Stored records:
-*-*-

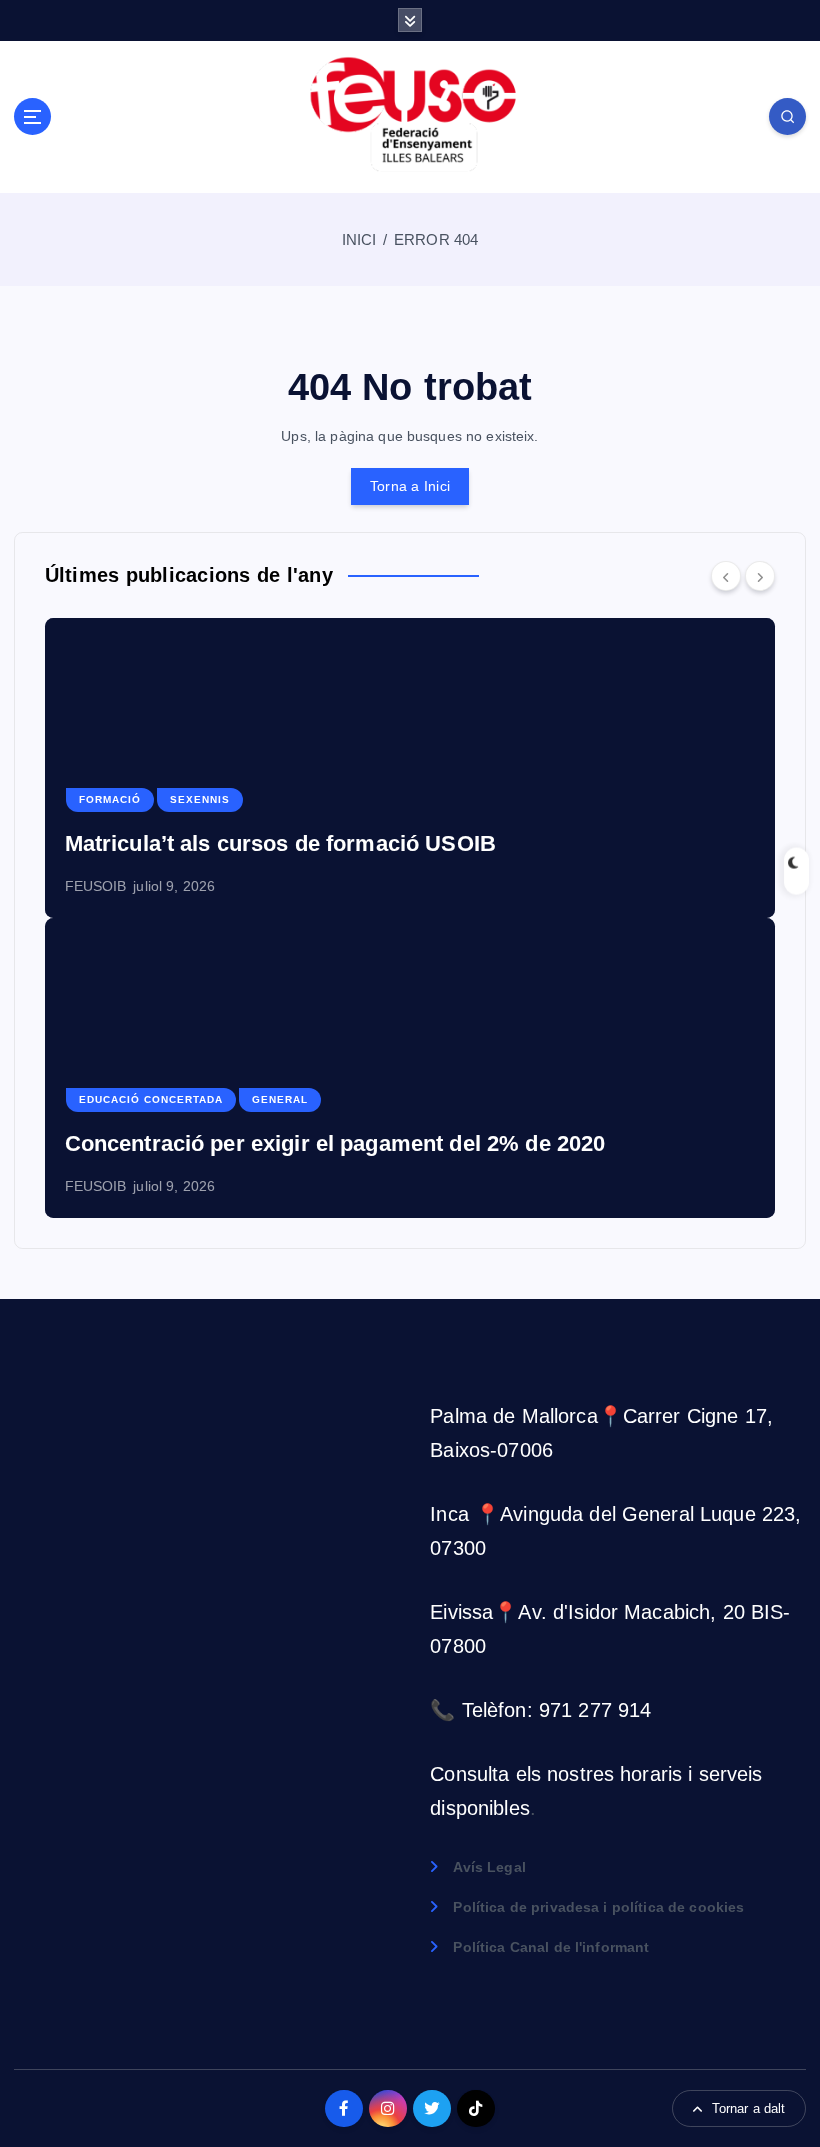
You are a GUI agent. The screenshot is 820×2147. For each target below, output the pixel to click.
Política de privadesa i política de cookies (598, 1907)
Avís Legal (489, 1867)
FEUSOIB (96, 886)
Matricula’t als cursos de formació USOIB (280, 843)
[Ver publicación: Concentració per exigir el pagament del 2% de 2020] (410, 1068)
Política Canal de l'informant (551, 1947)
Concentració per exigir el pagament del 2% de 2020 (335, 1143)
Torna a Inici (410, 486)
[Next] (760, 576)
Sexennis (200, 799)
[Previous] (726, 576)
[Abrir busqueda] (787, 116)
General (280, 1099)
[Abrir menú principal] (32, 116)
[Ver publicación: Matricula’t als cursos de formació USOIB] (410, 768)
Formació (110, 799)
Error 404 (436, 239)
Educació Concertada (151, 1099)
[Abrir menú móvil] (410, 20)
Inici (359, 239)
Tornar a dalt (749, 2108)
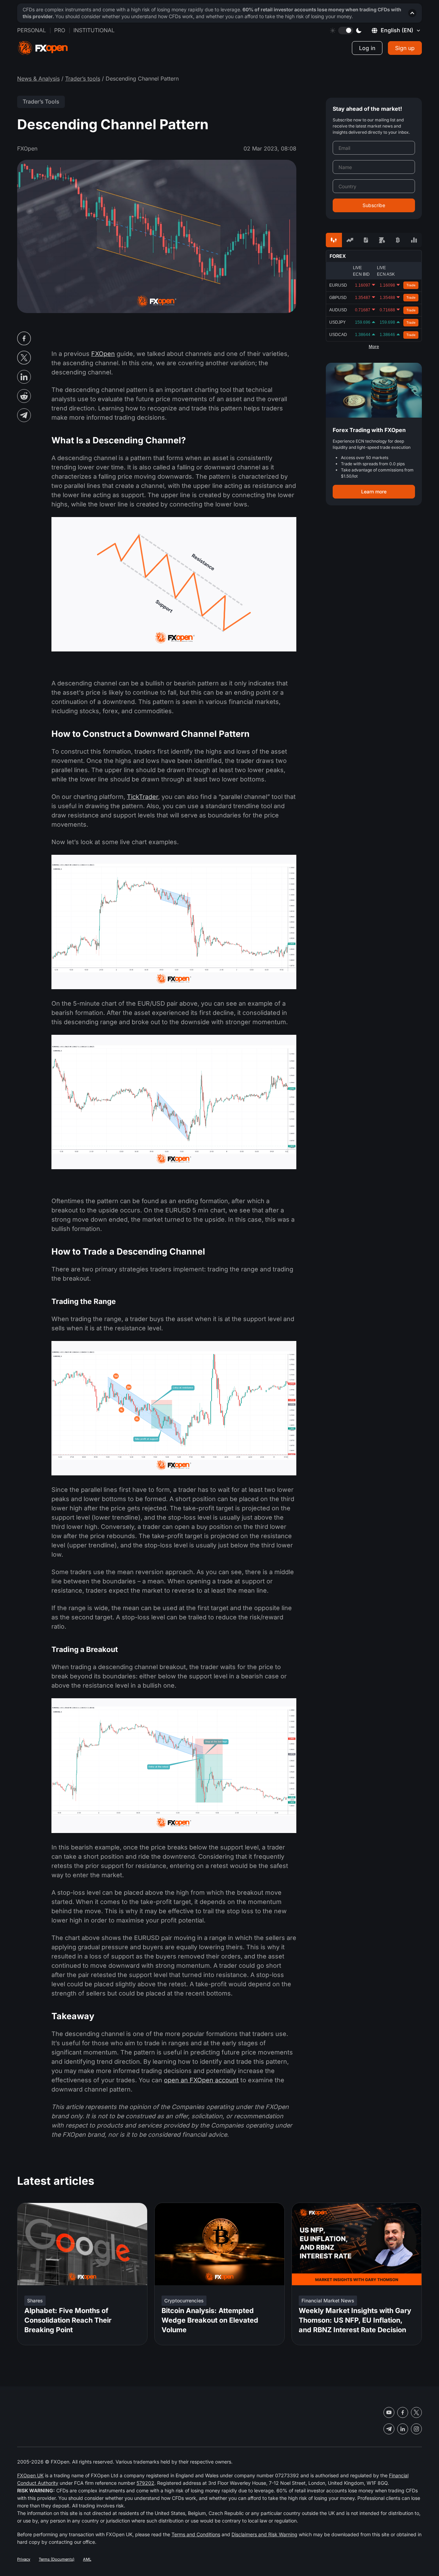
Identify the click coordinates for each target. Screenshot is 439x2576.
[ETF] (366, 240)
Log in (367, 48)
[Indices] (414, 240)
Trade (411, 285)
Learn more (374, 491)
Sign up (405, 48)
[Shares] (350, 240)
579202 (145, 2483)
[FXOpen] (43, 48)
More (374, 346)
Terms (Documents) (56, 2559)
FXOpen (103, 353)
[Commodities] (382, 240)
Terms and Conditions (195, 2534)
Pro (59, 30)
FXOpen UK (30, 2475)
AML (87, 2559)
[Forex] (334, 240)
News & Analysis (38, 78)
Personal (31, 30)
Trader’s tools (82, 78)
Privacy (23, 2559)
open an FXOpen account (201, 2080)
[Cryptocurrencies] (398, 240)
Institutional (94, 30)
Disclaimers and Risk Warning (264, 2534)
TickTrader (142, 796)
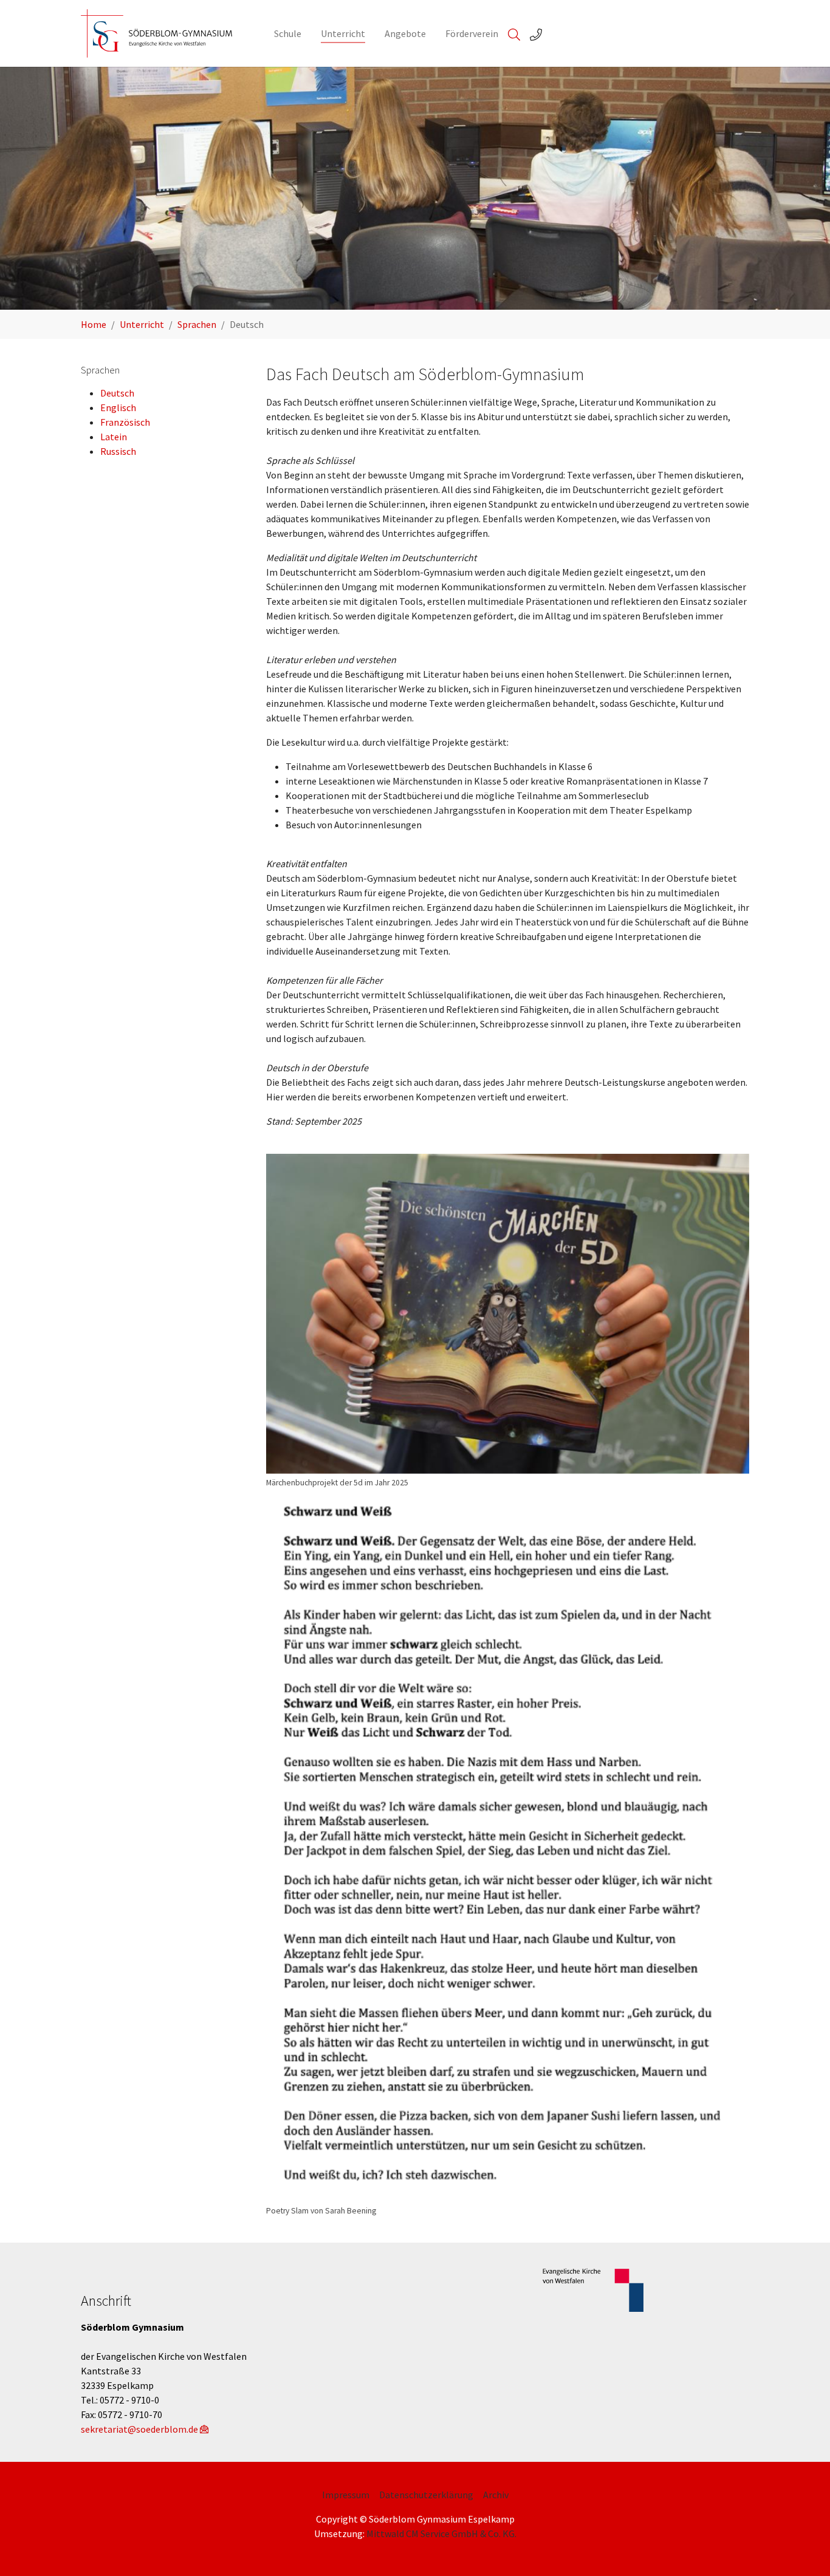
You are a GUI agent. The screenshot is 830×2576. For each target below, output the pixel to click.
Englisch (118, 407)
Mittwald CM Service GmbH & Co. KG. (441, 2533)
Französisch (125, 422)
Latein (113, 437)
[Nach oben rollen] (803, 2549)
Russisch (118, 451)
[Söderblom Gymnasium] (165, 33)
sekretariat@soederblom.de (139, 2429)
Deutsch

-*-*-

- _Exercise goal_
Reproduce the data verbatim and omit each image.

- _Solution to this problem_
You are a GUI agent. The screenshot is 820×2147. For each target below, output the pixel to click.
Política de privadesa i política de cookies (598, 1907)
Avís Legal (489, 1867)
FEUSOIB (96, 886)
Matricula’t als cursos de formació USOIB (280, 843)
[Ver publicación: Concentració per exigir el pagament del 2% de 2020] (410, 1068)
Política Canal de l'informant (551, 1947)
Concentració per exigir el pagament del 2% de 2020 (335, 1143)
Torna a Inici (410, 486)
[Next] (760, 576)
Sexennis (200, 799)
[Previous] (726, 576)
[Abrir busqueda] (787, 116)
General (280, 1099)
[Abrir menú principal] (32, 116)
[Ver publicación: Matricula’t als cursos de formació USOIB] (410, 768)
Formació (110, 799)
Error 404 (436, 239)
Educació Concertada (151, 1099)
[Abrir menú móvil] (410, 20)
Inici (359, 239)
Tornar a dalt (749, 2108)
Identify the click coordinates for each target. Screenshot is 439x2576.
[ETF] (366, 240)
Log in (367, 48)
[Indices] (414, 240)
Trade (411, 285)
Learn more (374, 491)
Sign up (405, 48)
[Shares] (350, 240)
579202 (145, 2483)
[FXOpen] (43, 48)
More (374, 346)
Terms (Documents) (56, 2559)
FXOpen (103, 353)
[Commodities] (382, 240)
Terms and Conditions (195, 2534)
Pro (59, 30)
FXOpen UK (30, 2475)
AML (87, 2559)
[Forex] (334, 240)
News & Analysis (38, 78)
Personal (31, 30)
Trader’s tools (82, 78)
Privacy (23, 2559)
open an FXOpen account (201, 2080)
[Cryptocurrencies] (398, 240)
Institutional (94, 30)
Disclaimers and Risk Warning (264, 2534)
TickTrader (142, 796)
You are a GUI agent. The screenshot is 830×2576. For each target below, output the pixel to click.
Englisch (118, 407)
Mittwald CM Service GmbH & Co. KG. (441, 2533)
Französisch (125, 422)
Latein (113, 437)
[Nach oben rollen] (803, 2549)
Russisch (118, 451)
[Söderblom Gymnasium] (165, 33)
sekretariat@soederblom.de (139, 2429)
Deutsch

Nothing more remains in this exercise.